The Applicant contended that this Court
misdirected itself in both facts and law. The Applicant made no
further oral submissions
at these proceedings to substantiate the
grounds of appeal as he exclusively relied on his Heads of Arguments.
The Court gave him
the right to reply but was firm in his position
not to counter-argue the response against the grounds raised by the
Defendant.
[5] The grounds are narrowly
focused on the following orders as they appear in the main judgment
to the exclusion of all others:
[45.1] The Defendant is to make
payment of an amount of
R2 988 639.00 (two
million nine hundred and eighty-eight thousand six hundred and
thirty-nine)
to the Plaintiff
.
[45.2] The
Defendant is to make payment of interest of the amount of R2 988 639.
00 to the Plaintiff at the prescribed rate
from the date of demand to
the date of payment.
[45.3] The
Plaintiff and Defendant's joint ownership in the timeshare units,
namely the Magalies Park Two Shareblock Ltd and
Champagne Valley
Shareblock, is ordered to be terminated within 30 days of this Order.
[45.4] The
Defendant is directed to sign all documentation, inclusive of a Power
of Attorney, required in order that the timeshare
units may be
marketed and sold.
[6] The Applicant is of the view
that this Court did not apply its mind to the facts and law relating
to the valuation of
the assets before the date of divorce: 7 March
2019. According to him, this constituted unfair treatment, mistakes
in law, injustices
and that a different court would come to a
different conclusion. In essence, the Applicant put before this Court
the version of
being a “victim” of unfair treatment which
amounted to an injustice in the application of the law.

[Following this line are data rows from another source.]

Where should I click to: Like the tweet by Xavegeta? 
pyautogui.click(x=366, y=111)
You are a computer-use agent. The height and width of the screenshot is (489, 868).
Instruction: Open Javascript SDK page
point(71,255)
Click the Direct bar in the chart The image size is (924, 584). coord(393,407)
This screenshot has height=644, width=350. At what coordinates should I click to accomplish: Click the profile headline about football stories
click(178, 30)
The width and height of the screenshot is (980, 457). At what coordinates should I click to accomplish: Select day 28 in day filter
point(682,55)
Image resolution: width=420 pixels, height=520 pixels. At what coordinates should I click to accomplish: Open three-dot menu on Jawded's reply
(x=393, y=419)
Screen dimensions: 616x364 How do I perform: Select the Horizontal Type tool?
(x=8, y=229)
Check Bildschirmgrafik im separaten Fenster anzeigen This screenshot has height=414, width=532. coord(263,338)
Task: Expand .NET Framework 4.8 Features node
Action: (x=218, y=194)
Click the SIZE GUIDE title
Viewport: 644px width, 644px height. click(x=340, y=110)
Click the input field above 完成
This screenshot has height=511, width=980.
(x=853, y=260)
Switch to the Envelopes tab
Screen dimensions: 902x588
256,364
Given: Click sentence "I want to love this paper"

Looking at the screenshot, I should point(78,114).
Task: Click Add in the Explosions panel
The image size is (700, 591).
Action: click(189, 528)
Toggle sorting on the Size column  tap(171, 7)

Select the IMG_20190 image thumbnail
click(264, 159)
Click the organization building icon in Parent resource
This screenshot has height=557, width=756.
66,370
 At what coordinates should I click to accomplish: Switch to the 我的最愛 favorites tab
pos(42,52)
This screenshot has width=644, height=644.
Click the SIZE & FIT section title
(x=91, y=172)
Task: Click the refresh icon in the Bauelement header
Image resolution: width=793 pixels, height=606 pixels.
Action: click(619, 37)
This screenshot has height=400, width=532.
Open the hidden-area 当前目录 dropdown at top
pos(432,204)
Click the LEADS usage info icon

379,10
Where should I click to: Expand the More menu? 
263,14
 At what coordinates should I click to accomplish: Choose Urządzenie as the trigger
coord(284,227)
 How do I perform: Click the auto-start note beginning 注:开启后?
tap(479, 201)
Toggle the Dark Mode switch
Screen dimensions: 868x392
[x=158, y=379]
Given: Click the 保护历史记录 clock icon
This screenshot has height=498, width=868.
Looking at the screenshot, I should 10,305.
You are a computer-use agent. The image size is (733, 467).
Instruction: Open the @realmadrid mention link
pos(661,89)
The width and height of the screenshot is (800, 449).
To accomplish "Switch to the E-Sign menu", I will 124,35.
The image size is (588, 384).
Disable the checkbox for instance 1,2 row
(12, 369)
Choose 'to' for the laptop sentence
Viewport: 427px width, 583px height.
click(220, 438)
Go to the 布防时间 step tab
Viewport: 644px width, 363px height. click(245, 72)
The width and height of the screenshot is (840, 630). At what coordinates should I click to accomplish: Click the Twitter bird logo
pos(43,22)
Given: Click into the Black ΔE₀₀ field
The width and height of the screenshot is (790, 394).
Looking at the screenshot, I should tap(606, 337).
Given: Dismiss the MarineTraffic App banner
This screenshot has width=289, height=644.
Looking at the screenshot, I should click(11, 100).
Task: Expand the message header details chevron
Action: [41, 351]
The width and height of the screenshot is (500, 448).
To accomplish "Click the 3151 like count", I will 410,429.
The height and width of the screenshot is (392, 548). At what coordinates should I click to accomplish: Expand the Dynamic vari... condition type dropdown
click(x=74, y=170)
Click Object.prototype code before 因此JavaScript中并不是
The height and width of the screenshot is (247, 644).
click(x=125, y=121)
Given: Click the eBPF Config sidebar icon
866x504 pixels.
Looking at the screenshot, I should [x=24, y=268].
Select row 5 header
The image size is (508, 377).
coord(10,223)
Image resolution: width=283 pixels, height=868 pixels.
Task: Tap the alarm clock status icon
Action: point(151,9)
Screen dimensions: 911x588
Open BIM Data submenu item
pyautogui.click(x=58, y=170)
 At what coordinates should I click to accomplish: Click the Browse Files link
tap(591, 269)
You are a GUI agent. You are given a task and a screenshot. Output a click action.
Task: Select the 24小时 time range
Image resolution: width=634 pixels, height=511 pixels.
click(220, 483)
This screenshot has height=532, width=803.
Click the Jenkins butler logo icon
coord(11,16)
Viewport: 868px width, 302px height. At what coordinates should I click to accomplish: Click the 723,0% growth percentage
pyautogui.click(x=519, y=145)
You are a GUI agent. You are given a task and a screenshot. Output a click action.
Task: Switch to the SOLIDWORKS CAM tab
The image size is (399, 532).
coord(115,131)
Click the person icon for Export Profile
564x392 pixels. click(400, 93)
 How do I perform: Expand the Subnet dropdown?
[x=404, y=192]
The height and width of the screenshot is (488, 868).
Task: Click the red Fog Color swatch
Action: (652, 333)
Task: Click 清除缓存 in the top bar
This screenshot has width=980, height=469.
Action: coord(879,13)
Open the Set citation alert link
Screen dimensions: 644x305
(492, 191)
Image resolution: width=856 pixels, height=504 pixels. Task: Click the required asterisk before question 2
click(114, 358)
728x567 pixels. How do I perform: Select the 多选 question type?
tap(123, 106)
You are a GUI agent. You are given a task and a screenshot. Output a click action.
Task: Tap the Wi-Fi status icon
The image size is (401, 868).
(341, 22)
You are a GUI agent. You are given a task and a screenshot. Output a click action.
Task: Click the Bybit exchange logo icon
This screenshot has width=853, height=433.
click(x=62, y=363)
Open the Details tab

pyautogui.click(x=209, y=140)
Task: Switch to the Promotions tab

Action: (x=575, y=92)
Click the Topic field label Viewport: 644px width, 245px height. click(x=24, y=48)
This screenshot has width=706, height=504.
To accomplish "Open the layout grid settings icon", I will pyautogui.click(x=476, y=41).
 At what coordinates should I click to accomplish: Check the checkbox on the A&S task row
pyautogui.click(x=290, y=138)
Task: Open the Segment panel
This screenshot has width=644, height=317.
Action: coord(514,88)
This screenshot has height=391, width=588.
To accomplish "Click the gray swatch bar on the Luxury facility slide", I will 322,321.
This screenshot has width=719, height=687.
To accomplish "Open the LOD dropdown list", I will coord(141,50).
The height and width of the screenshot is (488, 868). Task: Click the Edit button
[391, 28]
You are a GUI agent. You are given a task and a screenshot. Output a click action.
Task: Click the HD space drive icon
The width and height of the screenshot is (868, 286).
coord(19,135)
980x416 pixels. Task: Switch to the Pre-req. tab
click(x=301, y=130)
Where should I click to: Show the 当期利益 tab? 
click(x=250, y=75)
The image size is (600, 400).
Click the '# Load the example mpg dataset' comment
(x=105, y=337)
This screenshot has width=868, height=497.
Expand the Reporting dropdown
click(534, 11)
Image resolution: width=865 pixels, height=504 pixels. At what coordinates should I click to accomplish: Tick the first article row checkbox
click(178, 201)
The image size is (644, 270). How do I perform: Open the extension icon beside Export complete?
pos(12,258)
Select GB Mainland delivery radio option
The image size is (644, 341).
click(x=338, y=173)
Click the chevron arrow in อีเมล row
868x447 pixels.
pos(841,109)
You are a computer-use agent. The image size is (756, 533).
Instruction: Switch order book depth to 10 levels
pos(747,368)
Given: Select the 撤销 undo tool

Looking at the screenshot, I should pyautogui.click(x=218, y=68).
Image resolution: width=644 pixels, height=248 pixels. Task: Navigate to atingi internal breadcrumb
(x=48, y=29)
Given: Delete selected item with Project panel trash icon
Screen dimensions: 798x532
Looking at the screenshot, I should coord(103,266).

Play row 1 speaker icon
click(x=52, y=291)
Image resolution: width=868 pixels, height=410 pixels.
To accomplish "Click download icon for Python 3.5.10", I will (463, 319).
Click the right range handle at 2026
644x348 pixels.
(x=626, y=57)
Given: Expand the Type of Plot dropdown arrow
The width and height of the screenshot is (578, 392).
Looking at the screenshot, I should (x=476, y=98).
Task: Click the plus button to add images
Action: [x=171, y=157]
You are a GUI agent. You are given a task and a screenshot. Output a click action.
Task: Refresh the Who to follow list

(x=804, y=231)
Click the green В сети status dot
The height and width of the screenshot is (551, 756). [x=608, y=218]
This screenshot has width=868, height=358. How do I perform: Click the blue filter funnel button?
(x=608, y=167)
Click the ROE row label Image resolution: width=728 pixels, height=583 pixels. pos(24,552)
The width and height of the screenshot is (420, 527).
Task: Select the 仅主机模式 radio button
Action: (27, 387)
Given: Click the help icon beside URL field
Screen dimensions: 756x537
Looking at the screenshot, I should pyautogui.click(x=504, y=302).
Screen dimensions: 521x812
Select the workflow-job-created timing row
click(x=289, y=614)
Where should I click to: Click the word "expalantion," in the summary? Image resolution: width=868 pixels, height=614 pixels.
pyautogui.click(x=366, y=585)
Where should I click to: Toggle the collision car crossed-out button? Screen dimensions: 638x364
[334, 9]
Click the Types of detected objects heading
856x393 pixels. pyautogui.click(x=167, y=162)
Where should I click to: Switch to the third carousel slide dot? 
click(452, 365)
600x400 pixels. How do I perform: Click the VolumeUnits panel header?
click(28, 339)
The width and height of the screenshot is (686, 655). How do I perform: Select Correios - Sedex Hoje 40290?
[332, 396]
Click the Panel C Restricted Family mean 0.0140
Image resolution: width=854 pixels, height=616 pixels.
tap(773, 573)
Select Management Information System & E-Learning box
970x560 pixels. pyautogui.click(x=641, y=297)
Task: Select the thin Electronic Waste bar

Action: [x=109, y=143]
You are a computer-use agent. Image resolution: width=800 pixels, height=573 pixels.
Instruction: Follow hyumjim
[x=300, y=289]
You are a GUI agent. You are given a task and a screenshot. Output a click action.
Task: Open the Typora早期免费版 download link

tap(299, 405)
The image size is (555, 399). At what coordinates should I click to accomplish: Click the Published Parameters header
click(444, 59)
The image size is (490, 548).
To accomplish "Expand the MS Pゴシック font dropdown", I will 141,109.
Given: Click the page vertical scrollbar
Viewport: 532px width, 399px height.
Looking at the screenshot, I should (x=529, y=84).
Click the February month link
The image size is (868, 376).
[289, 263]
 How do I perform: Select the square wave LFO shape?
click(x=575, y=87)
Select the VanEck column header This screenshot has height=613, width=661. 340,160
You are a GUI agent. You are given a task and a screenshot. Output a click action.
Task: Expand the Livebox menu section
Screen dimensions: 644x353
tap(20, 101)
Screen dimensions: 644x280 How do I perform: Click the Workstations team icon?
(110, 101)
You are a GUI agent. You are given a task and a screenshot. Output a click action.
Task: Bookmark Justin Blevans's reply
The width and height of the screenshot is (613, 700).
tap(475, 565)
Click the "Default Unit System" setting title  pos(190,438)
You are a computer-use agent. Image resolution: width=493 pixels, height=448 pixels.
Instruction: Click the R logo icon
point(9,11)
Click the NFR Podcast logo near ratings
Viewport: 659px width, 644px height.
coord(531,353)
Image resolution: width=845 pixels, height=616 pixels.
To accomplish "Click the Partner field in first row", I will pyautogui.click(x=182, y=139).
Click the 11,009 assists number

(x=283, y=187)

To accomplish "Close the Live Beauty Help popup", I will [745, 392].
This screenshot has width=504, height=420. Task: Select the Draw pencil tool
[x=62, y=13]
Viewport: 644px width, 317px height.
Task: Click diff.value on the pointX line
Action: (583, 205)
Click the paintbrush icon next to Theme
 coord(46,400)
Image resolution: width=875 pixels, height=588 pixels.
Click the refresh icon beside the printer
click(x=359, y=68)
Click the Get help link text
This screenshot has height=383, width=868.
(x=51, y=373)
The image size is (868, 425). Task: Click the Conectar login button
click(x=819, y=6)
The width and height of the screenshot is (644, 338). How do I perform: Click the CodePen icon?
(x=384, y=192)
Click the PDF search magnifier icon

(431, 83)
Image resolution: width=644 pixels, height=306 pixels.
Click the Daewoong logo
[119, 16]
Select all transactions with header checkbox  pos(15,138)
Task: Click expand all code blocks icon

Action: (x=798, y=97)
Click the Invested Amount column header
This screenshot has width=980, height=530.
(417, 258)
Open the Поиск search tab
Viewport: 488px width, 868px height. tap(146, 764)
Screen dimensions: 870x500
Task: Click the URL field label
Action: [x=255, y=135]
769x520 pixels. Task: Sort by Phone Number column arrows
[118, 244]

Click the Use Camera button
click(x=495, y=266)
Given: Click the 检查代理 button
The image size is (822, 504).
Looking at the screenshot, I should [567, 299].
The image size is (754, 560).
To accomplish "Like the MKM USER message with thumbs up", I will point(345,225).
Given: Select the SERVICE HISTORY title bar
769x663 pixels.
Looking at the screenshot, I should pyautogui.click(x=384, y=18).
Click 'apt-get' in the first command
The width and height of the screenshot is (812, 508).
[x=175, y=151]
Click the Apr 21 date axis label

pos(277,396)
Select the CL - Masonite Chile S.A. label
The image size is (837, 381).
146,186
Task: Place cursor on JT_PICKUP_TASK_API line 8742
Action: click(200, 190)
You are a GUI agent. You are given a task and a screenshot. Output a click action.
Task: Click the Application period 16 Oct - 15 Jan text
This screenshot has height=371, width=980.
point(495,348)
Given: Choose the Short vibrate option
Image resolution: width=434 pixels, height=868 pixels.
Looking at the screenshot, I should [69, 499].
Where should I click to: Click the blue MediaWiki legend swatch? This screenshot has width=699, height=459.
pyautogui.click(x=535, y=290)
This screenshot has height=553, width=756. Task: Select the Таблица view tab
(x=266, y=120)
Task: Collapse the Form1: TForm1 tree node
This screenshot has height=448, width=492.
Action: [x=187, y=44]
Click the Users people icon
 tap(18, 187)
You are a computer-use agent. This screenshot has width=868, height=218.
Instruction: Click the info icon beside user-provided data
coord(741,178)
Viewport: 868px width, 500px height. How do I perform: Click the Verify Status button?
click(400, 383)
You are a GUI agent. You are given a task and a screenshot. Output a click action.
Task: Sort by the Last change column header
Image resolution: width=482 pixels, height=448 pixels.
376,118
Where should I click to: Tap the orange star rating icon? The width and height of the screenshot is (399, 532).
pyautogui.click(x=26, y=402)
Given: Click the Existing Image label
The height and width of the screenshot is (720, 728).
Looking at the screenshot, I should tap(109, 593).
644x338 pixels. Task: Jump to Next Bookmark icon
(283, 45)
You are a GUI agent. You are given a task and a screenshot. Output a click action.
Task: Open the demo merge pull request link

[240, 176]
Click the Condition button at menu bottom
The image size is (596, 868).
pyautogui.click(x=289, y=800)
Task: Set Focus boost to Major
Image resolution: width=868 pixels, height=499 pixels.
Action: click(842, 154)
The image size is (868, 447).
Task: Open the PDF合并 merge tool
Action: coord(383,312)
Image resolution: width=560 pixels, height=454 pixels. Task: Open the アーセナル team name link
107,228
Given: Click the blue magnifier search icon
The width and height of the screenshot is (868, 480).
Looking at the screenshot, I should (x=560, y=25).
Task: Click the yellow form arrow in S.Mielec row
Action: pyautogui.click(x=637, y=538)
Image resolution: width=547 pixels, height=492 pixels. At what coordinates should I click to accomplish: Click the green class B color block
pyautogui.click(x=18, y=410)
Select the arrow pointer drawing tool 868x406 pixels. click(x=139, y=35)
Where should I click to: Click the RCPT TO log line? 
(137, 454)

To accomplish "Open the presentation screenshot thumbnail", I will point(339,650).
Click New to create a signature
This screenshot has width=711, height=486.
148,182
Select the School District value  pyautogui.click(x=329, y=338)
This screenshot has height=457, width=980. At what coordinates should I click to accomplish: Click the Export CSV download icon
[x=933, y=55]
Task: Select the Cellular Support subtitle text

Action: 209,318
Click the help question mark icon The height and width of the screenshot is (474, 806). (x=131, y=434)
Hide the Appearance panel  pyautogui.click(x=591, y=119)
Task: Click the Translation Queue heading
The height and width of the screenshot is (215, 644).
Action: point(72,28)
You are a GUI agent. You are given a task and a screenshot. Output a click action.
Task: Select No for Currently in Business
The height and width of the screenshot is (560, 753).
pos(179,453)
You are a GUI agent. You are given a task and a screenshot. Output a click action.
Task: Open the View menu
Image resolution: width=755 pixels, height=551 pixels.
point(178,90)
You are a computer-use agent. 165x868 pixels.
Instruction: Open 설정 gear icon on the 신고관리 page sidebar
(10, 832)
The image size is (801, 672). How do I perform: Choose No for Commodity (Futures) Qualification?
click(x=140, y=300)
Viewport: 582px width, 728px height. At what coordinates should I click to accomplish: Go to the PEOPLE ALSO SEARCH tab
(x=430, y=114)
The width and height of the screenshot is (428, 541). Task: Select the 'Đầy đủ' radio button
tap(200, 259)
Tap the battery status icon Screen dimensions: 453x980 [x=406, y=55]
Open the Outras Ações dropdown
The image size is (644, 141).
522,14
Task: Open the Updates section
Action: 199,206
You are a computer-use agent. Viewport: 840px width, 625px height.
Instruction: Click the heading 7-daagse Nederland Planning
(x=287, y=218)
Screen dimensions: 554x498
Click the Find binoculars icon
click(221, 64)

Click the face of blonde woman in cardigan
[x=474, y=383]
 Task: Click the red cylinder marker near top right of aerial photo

[7] On the other hand, the
Defendant opposes the application for leave to appeal. The content of
the opposition was broadly
argued that the application had no
prospect of success within the framework of section 17(1) of the
Superior Act 10 of 2013. The
Defendant, other than the written
submissions in support of the main judgment, elaborated on the
grounds in opposition to the application
of leave to appeal.
[8] It is imperative that I
consider the legal principles that are applicable in this matter.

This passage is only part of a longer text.